Huzurun adresi yuvadır, başka yerde aramayın! dedim.
Nasrettin Hocanın iğneyi evde yitirip de kolayına geldiği için dışarıda ışıklı yerlerde araması gibi yapmayın. Hoca aslında öyle yaparak bizimle dalgasını geçiyor. Ancak yuvanızda bulabileceğinizin huzur ve mutluğunuzu başka yerlerde aramayın, bulamazsınız, dedim,
Allah, eşlerimizin varlığını varlığının kanıtı sayıyor dedim. Evlenip eşini bulmanın amacını huzuru yakalamak olarak ifade buyuruyor, ancak bunun sonuna kadar sürdürülebilmesi için iki şarta dikkat çekiyor, dedim.
Biri meveddet yani sevgi, diğeri rahmet yani şefkat ve esirgeyicilik.
Sevgi olmadan beraberlikler yürümez. Şiddet ile bu iş olmaz. İllaki sevgi olacak. Ama her güzel şey gibi sevgi de sürekli değildir, onun da sürekli olabilmesi için mutlaka devamlı bir biçimde beslenmesi lazımdır. Sevgiyi besleyen şey ise şefkattir, esirgeyiciliktir ve saygıdır. Saygısız sevgi bir yere kadar devam eder, sonra yavaş yavaş sönmeye yüz tutar ve sonunda biter.
Sevgisiz beraberlikleri sürdüremezsiniz.
Saygısız sevgiyi bir ömür boyu yaşatamazsınız.
Sevgisiz çocukları evinizde tutamazsınız. Onlara saygı göstermeden de sevgilerini sonsuz kılamazsınız. Avucunuzdan kayar giderler. Eşleriniz, arkasını döner gider.
Ocağınız söner, yıkılan yuvanın enkazı altında çoğu kez masum yavrular kalır ve onlar da heder olur gider. Buna siz sebep olduysanız vebalini kaldıramazsınız, hesabını veremezsiniz.

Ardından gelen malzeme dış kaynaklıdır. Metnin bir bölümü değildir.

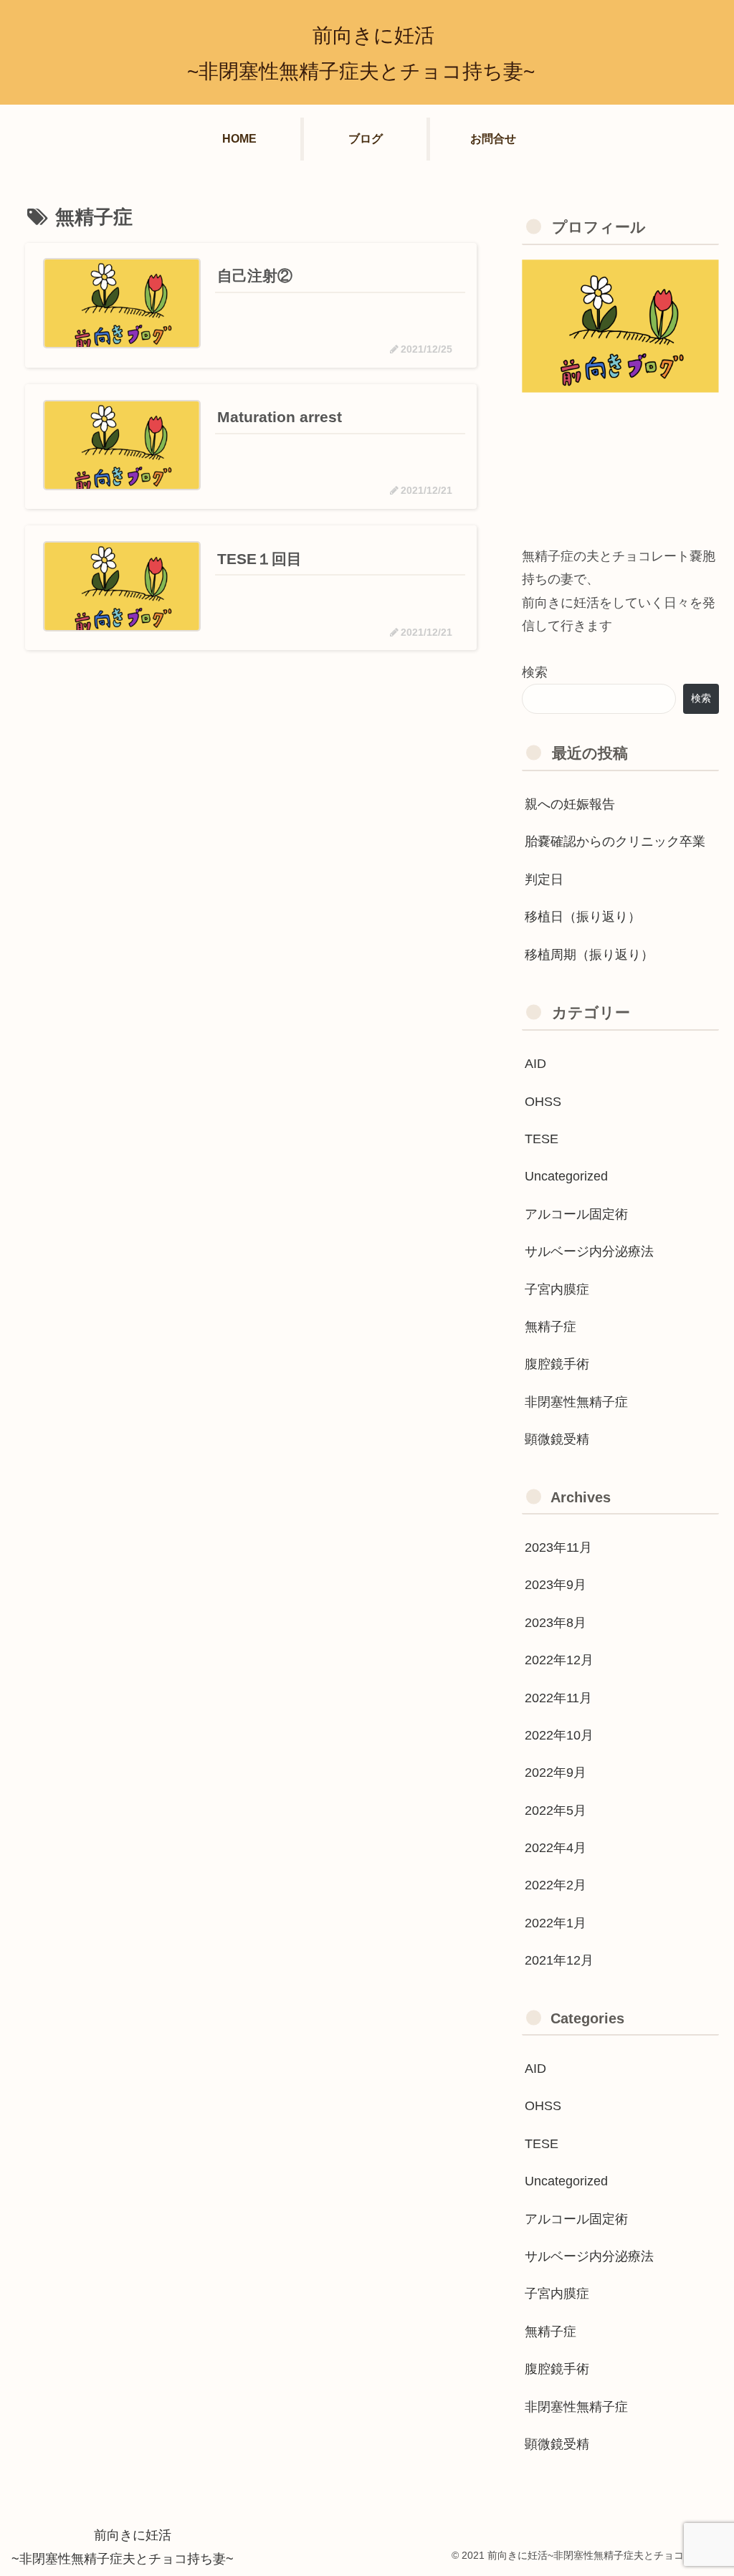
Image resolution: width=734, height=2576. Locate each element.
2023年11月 (558, 1547)
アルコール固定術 (576, 1214)
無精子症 (550, 1327)
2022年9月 (555, 1772)
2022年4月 (555, 1848)
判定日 (544, 879)
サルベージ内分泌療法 (589, 1251)
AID (535, 1063)
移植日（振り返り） (583, 917)
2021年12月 (559, 1960)
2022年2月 (555, 1885)
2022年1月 (555, 1923)
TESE (541, 1139)
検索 (535, 672)
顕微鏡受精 (557, 1439)
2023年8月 (555, 1623)
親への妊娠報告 (570, 804)
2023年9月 (555, 1585)
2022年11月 (558, 1698)
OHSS (543, 1101)
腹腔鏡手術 (557, 1364)
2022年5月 (555, 1810)
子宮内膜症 (557, 1289)
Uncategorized (566, 1176)
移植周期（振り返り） (589, 955)
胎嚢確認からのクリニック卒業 (615, 841)
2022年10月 (559, 1735)
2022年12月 (559, 1660)
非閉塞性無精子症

Boşanma oranı hızla artıyor.
Boşanan çiftler her zaman karşılarındakileri suçlayana kadar biraz da kendi kendilerine baksınlar, acaba ne yaptım ki böyle bir sonuç doğdu desinler. Yeterince sevgim var mıydı, karşıdakine saygı da kusur etmiş miydim diye özeleştiri yapsınlar. Tabi asıl olan bunları yuva yıkılmadan yapabilmektir.
Peygamberimiz bize ahlaklı olmayı buyurdu. Kendisi yüce bir ahlak üzereydi ve Allah onu biz insanlığın ufkuna nümunei imtisal (rol model) olmak üzere koymuştu:
O “Allah de! Sonra dosdoğru ol!” buyuruyordu.

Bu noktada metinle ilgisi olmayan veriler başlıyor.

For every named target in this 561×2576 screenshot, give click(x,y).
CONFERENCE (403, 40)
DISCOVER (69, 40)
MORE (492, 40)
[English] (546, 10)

Evet, bütün hücrelerinle Allah deyip sonunda dosdoğru olabilmek işte Müslümanlık buydu. Özünde doğru olmak, niyetinde halis olmak, inançlarında doğru olmak, düşüncelerinde doğru olmak, duygularında doğru olmak, sözü doğru söylemek, yaptığın her bir şeyi doğru yapmak, elini doğru şeylere uzatmak, ayağını doğru istikamette atmak… Özünü doğru konuşlandırmak…”
İşte Müslümanlık buydu.
Her zaman anlatmaya çalıştığım benzer ahlakî esasları bir kez daha heyecanla anlatmaya, tekrar etmeye çalıştım. Nihayetinde vaaz ediyorduk. Ders anlatmıyorduk. İnsanlara bilmedikleri şeyleri öğretmek gibi bir kaygımız yoktu, vazifemiz hatırlatmaktı. Olur ya belki insanlar öğüt alırlar, etkilenirlerdi.
Allah tesirini halk etsin. Eskiler böyle dua eder ve konuşmacıyı tebrik ederlerdi.
Namazın bitiminde bir adam yanıma yanaştı ve “Hocam, kırk beş yaşındayım, ilk kez ahlaktan bahseden bir hoca gördüm!” dedi. Bir şey demedim.
Sevine miydim, çünkü anlattıklarımdan etkilendiğini söylemiş oluyordu.
Üzüle miydim, çünkü  bu yaşa gelmiş ilk kez ahlaktan bahseden bir hoca ile karşılaşmış. Bu gerçekten doğru ise çok üzücü olmalı dedim. Sonra kendi kendime “Bu doğru olamaz, ancak belli ki bizim konuştuklarımız, muhatap kitlesine yeterince ulaşmıyor, onların dilini yakalamak ve nabızlarını tutmak şeklinde Garibce’nin formüle ettiği şartları yerine getiremiyoruz. Yani anlattıklarımız ya cemaatin dilini yakalayamadığımız için anlaşılmaz bir şeyler oluyor, ya da nabızlarını tutamadığımız için onların dikkatlerini çekemiyoruz.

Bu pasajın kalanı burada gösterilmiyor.